Are America's Billionaires Turning Against Forever War?
A new think tank is coming to Washington, D.C., this September, a development that might not elicit more than a shrug (or a groan) if not for the unlikely duo behind it. Two billionaires, George Soros, a liberal, and Charles Koch, a conservative, have teamed up to create the Quincy Institute for Responsible Statecraft, which will advocate for ending the United States’ forever wars. Stephen Kinzer of The Boston Globe, which first broke the story, calls the think tank “one of the most remarkable partnerships in modern American political history.”
A statement on the institute’s website says, “The foreign policy of the United States has become detached from any defensible conception of U.S. interests and from a decent respect for the rights and dignity of humankind.”
Aside from both being billionaires, at first glance Koch and Soros seem to have little in common politically. As Kelsey Piper explains in Vox, “Soros is, of course, widely hated on the right for his support of liberalized immigration and is frequently the target of anti-Semitic conspiracy theories. Koch, meanwhile, has come under fire for his contributions to the Republican Party and his opposition to climate policies.”
The institute, which will open in September before an official inauguration later in the fall, is named for former U.S. President John Quincy Adams who, Piper points out, “said in an 1821 speech that America ‘goes not abroad in search of monsters to destroy.’ ” Koch and Soros contributed half a million dollars each to the institute, which has received an additional $800,000 in contributions from individual donors.
“This is big,” Trita Parsi, former president of the National Iranian American Council and a co-founder of the new think tank, told the Globe. The institute will advocate for restraint and diplomacy instead of military intervention, which Kinzer calls “a radical notion in Washington, where every major think tank promotes some variant of neocon militarism or liberal interventionism.”
Kinzer believes that Soros and Koch’s opposing political backgrounds bring their new project credibility. “The street cred they bring from both ends of the political spectrum — along with the money they are providing — will make this new think tank an off-pitch voice for statesmanship amid a Washington chorus that promotes brinksmanship,” he writes.
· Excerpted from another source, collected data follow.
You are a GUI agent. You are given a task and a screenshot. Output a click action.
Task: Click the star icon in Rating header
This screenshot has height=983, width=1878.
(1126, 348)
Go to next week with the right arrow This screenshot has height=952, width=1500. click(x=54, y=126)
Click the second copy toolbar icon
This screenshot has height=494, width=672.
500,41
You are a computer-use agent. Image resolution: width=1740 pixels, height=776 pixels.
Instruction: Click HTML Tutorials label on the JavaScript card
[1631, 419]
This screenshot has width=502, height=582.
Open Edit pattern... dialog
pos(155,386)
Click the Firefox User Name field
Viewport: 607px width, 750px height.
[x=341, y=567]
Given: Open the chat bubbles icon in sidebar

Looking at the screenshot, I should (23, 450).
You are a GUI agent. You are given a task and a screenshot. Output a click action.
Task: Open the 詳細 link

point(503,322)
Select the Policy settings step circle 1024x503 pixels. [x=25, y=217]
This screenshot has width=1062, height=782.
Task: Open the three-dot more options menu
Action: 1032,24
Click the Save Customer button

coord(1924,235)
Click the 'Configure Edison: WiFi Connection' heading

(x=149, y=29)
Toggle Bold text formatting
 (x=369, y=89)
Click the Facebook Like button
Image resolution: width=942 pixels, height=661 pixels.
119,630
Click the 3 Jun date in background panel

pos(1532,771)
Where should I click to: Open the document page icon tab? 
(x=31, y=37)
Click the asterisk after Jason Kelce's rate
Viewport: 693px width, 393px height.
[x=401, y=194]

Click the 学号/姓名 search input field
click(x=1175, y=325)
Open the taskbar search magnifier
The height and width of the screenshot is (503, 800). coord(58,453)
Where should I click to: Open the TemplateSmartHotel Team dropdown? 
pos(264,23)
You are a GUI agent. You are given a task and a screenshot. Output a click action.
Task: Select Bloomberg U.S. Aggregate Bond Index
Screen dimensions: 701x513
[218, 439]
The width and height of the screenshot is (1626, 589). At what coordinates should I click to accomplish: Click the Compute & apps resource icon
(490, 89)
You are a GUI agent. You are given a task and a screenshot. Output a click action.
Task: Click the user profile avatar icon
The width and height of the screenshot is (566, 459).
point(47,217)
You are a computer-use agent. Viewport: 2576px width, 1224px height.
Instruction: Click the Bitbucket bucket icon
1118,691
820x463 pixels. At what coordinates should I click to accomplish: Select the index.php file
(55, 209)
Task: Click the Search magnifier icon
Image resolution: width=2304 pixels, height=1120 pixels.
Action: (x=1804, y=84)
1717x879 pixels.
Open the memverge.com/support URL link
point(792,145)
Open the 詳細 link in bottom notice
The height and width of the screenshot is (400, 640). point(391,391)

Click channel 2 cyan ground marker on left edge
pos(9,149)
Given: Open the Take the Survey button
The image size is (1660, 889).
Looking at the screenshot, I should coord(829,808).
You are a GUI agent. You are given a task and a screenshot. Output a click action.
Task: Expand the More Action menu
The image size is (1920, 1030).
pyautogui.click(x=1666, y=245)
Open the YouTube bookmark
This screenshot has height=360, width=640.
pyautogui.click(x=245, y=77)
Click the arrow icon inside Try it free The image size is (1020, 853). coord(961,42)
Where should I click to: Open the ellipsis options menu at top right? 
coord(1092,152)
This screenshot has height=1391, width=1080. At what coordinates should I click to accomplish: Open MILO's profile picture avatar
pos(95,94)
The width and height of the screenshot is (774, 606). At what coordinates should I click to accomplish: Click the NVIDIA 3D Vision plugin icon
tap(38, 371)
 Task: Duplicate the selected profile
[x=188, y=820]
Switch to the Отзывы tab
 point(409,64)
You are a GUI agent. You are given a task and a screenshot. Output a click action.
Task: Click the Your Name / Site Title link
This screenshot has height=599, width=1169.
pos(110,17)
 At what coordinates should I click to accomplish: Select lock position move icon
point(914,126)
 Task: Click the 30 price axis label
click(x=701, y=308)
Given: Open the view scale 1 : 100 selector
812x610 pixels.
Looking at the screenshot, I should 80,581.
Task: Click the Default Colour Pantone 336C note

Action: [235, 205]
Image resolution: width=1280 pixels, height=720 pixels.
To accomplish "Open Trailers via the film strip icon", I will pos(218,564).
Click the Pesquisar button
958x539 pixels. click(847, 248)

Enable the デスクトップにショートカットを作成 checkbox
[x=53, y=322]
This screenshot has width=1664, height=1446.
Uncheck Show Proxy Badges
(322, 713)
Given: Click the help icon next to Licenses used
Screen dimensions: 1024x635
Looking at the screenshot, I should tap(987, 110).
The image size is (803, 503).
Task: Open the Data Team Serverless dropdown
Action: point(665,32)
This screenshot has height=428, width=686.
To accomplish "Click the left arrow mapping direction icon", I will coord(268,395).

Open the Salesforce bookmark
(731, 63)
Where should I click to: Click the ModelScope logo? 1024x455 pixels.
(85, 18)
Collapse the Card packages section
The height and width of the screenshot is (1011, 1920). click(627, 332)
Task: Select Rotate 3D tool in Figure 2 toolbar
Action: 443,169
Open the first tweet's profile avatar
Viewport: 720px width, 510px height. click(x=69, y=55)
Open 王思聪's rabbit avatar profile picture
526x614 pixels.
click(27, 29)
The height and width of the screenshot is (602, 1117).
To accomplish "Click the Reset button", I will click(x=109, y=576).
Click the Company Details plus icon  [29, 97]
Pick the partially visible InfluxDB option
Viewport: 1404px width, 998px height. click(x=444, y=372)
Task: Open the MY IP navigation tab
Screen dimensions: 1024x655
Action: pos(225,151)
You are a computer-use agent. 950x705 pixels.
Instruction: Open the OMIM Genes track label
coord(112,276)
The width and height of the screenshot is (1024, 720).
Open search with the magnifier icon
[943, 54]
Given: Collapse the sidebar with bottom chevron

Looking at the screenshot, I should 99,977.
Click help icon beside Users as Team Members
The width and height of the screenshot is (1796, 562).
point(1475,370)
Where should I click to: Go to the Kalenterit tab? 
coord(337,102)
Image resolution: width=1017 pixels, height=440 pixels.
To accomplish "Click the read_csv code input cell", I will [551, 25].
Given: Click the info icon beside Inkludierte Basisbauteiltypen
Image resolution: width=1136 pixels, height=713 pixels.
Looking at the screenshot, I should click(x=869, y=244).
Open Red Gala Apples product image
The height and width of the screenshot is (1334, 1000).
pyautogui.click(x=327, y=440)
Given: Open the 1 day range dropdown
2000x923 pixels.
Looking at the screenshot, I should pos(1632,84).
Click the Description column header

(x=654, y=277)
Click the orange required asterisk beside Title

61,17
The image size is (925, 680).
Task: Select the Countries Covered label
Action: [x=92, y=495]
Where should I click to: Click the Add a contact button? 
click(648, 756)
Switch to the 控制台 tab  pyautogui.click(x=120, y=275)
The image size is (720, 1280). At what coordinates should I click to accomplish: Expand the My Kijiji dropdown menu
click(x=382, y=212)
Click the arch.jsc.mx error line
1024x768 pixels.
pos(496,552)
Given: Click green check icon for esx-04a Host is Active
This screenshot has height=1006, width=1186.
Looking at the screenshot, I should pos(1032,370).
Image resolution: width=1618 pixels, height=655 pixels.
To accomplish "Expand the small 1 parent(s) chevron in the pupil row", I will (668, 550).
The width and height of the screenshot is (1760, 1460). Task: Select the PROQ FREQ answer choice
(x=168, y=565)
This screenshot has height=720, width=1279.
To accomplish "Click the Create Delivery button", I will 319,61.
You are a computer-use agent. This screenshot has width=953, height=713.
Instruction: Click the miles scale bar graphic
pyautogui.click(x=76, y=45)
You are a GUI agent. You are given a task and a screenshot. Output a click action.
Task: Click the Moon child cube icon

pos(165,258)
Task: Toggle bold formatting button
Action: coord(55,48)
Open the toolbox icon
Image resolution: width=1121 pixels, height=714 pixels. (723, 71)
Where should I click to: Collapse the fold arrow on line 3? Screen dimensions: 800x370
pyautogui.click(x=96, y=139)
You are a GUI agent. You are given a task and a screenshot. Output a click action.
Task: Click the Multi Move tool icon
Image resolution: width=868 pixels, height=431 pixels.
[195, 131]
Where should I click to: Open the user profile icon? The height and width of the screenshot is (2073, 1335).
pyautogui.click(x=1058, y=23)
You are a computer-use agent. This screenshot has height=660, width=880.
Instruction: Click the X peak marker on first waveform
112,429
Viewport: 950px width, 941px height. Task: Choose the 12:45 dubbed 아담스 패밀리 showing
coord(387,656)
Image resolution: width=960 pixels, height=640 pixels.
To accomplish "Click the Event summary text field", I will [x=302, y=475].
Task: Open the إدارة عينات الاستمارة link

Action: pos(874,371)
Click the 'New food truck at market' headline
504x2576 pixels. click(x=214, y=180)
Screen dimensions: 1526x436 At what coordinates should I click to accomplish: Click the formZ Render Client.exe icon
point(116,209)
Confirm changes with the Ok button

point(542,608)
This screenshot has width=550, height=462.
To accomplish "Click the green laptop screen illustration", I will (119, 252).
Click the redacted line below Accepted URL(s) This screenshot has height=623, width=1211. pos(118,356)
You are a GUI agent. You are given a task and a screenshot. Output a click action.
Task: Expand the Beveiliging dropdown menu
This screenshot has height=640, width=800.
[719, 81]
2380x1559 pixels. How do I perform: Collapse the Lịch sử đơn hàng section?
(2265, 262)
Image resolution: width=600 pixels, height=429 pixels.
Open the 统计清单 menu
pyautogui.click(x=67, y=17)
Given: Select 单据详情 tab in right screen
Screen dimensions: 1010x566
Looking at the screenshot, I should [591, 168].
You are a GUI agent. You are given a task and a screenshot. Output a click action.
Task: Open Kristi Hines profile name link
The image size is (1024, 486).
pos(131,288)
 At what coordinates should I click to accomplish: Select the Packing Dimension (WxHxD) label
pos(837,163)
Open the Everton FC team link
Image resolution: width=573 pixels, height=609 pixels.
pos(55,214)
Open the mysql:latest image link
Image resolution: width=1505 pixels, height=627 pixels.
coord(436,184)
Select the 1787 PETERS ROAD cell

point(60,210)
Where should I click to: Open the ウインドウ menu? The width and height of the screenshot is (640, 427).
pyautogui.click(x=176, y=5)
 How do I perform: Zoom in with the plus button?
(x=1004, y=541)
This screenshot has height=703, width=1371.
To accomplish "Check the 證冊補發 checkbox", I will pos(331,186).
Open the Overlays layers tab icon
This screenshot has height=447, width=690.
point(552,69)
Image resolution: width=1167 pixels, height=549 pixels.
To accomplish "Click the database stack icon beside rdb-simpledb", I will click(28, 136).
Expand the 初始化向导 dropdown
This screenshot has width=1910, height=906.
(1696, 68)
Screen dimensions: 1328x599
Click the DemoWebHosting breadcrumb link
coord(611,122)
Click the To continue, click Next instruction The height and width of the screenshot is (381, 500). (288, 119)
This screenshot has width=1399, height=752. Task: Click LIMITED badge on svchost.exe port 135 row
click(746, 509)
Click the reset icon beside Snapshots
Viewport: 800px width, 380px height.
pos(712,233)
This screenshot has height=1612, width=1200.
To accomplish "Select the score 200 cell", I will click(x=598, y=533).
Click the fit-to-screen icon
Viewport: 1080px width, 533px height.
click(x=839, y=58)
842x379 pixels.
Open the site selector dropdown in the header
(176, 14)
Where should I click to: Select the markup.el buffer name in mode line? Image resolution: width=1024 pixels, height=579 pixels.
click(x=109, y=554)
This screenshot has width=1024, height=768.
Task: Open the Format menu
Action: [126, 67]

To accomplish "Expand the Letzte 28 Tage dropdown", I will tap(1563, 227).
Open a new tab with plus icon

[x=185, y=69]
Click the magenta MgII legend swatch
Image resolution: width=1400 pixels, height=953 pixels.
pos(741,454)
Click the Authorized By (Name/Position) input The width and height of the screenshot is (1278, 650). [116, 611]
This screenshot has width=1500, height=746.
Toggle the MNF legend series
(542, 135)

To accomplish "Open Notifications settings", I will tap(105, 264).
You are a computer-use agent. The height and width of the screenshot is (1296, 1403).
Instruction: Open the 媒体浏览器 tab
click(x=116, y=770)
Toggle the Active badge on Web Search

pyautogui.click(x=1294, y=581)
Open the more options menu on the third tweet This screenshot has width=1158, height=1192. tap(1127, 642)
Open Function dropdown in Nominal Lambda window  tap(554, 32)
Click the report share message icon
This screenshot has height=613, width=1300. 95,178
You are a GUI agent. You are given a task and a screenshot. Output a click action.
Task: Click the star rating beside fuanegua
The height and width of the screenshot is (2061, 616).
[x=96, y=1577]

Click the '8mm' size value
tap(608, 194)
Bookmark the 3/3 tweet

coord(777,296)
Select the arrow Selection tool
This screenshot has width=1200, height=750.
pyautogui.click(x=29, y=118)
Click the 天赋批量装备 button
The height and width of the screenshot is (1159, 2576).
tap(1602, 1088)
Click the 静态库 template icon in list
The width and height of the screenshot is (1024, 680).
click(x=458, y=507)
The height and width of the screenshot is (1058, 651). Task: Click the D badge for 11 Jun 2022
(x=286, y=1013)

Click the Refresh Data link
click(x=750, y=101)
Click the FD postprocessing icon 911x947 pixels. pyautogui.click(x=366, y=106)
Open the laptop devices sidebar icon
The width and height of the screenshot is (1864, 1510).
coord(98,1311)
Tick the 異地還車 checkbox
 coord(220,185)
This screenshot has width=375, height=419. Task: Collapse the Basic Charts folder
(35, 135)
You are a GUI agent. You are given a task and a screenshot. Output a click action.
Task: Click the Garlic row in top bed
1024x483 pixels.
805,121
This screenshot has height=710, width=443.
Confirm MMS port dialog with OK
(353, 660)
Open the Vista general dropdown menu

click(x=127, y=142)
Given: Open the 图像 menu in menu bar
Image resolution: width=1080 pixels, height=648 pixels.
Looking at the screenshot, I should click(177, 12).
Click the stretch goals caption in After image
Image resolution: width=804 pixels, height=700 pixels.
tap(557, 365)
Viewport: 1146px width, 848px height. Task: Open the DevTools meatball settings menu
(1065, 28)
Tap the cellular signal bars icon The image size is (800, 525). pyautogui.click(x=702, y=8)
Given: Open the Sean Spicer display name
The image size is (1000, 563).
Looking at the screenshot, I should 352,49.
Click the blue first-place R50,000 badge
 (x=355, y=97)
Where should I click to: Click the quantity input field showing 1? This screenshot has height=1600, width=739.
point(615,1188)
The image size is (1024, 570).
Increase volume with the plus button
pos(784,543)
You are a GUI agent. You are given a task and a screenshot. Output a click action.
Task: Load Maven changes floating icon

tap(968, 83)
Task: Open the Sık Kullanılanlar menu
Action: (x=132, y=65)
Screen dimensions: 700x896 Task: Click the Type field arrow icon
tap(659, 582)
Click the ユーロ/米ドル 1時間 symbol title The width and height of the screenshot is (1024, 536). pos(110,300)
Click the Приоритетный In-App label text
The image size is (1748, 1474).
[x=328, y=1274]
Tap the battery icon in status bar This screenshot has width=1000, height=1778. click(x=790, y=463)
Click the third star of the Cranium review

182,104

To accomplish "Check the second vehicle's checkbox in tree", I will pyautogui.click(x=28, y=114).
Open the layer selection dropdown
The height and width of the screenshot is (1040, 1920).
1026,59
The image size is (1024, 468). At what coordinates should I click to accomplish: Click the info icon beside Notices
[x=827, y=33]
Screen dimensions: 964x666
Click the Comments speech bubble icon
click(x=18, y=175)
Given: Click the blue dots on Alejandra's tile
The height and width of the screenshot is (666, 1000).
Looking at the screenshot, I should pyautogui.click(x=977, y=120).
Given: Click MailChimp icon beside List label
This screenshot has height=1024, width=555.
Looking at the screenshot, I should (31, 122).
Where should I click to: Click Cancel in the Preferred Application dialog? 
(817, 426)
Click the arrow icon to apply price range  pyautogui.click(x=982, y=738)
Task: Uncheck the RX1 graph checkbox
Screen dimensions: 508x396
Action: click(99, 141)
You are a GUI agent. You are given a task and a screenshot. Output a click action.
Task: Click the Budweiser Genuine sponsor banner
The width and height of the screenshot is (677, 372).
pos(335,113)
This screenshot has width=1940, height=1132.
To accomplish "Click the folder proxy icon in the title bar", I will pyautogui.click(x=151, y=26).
The two have previously been vocal about their objections to foreign intervention. In a 2015 MSNBC interview, Charles Koch told “Morning Joe,” “To me, foreign policy is a form of insanity. … We keep kicking out dictators and then we don’t get anything better, and we mess up a lot of people’s lives in the process — spend fortunes and have Americans killed and maimed. What do we have to show for it?”
Soros has also spoken out against war on multiple occasions, including in HuffPost, where in 2006, he wrote of the war on terror:
An endless war waged against an unseen enemy is doing great damage to our power and prestige abroad and to our open society at home. It has led to a dangerous extension of executive powers; it has tarnished our adherence to universal human rights; it has inhibited the critical process that is at the heart of an open society; and it has cost a lot of money.
Koch and Soros plan to release reports and become involved in various grassroots anti-war campaigns before eventually helping to place allies on congressional staffs and in the executive branch, according to the Globe.